China aims to “contain” foreign interference over Taiwan and “resolutely combat” any efforts towards the island’s formal independence this year, which is the sensitive 75th anniversary of the founding of communist China, state media said on Friday.
China views democratically ruled Taiwan as its own territory, ignoring the objections of the government in Taipei, and has ramped up political and military pressure to assert those claims.
Taiwan last month elected current Vice President Lai Ching-te as its next president, a man Beijing has called a dangerous separatist. Lai, who takes office in May, has repeatedly offered talks with China but has been rebuffed.
China’s official Xinhua news agency said the ruling Communist Party’s fourth-ranked leader, Wang Huning, held a two-day meeting on this year’s Taiwan-related work which ended on Friday.
Wang said that with this year being the 75th anniversary of the founding of the People’s Republic of China it was “necessary to do a good job on Taiwan-related work with a high sense of responsibility and mission”, Xinhua said.
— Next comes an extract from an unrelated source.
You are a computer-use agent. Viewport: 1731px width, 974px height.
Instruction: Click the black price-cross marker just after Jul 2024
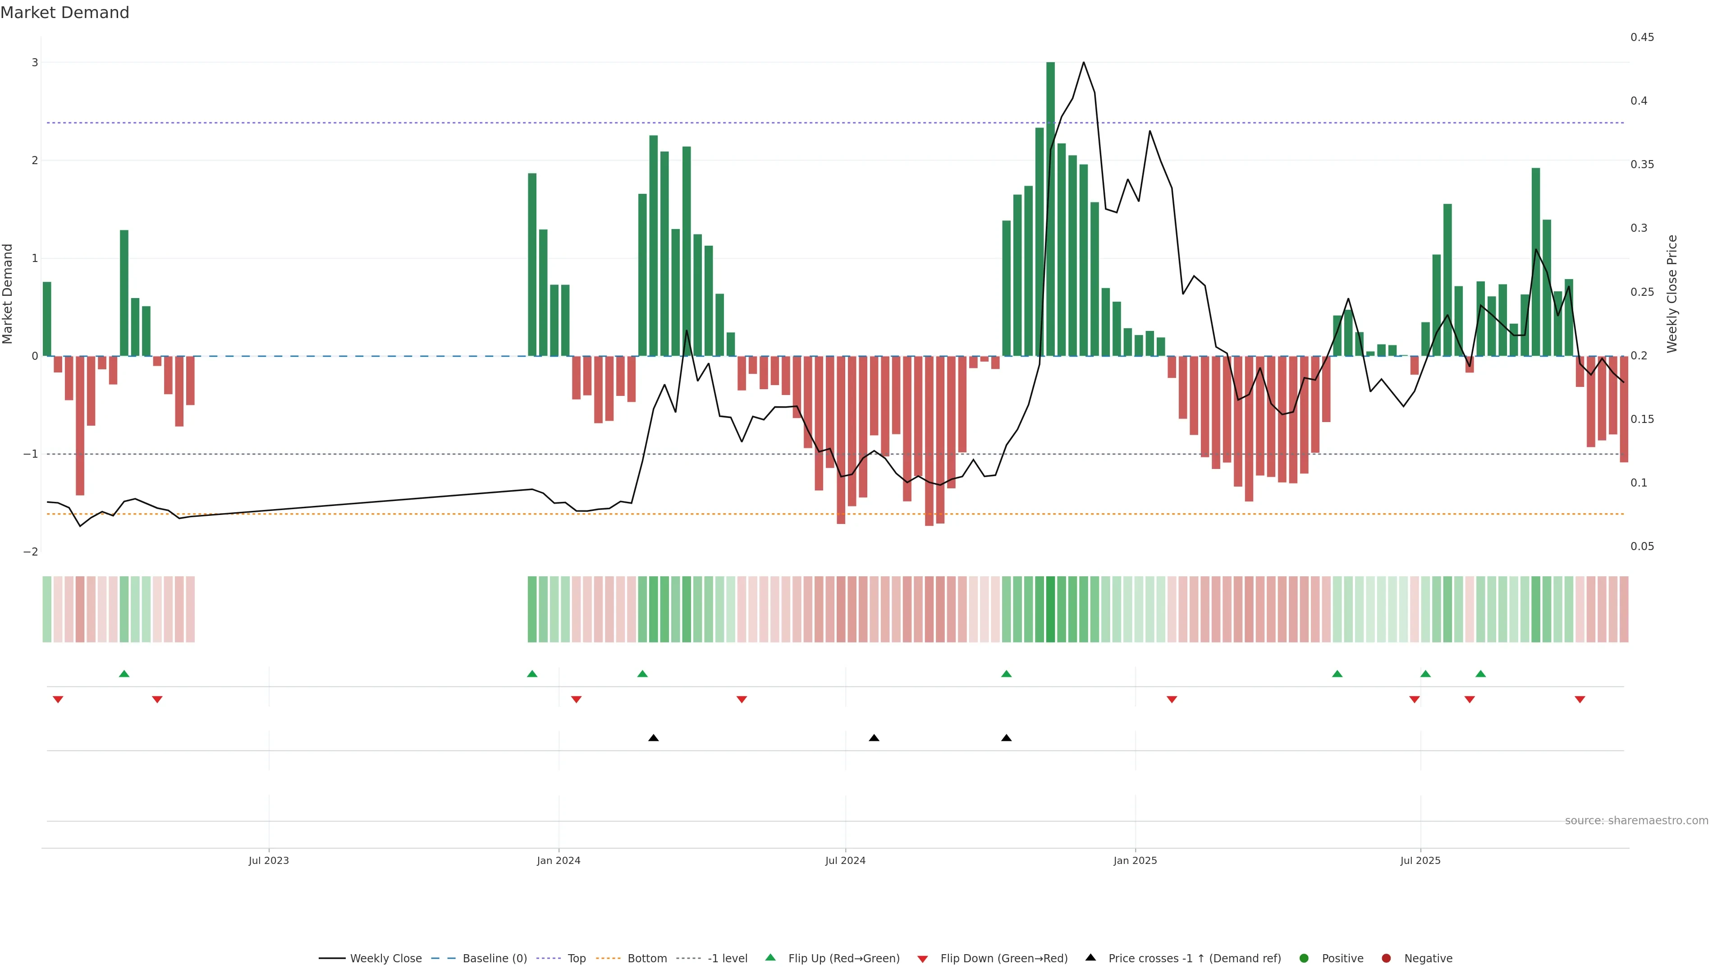pos(874,738)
China “must resolutely combat the division of Taiwan independence, contain interference from external forces, firmly support the patriotic and reunification forces on the island, unite Taiwan compatriots, and maintain peace and stability in the Taiwan Strait”, it cited Wang as saying.
In China’s terminology, interference from external forces generally covers areas such as U.S. arms sales to Taiwan and visits to Taipei by foreign officials and lawmakers.
Xinhua said Chinese Foreign Minister Wang Yi, also head of the party’s foreign affairs commission and director of China’s Taiwan Affairs Office from 2008 to 2013, attended the meeting.
Taiwan’s government says China has no right to claim to represent the island’s people on the international stage and that as the People’s Republic of China has never ruled Taiwan its sovereignty claims are void.
Mao Zedong proclaimed the founding of the People’s Republic in Beijing on Oct. 1, 1949, after a bloody civil war.
The defeated Republic of China government fled to Taiwan at the end of 1949, and that remains the island’s formal name.
Neither government recognises the other.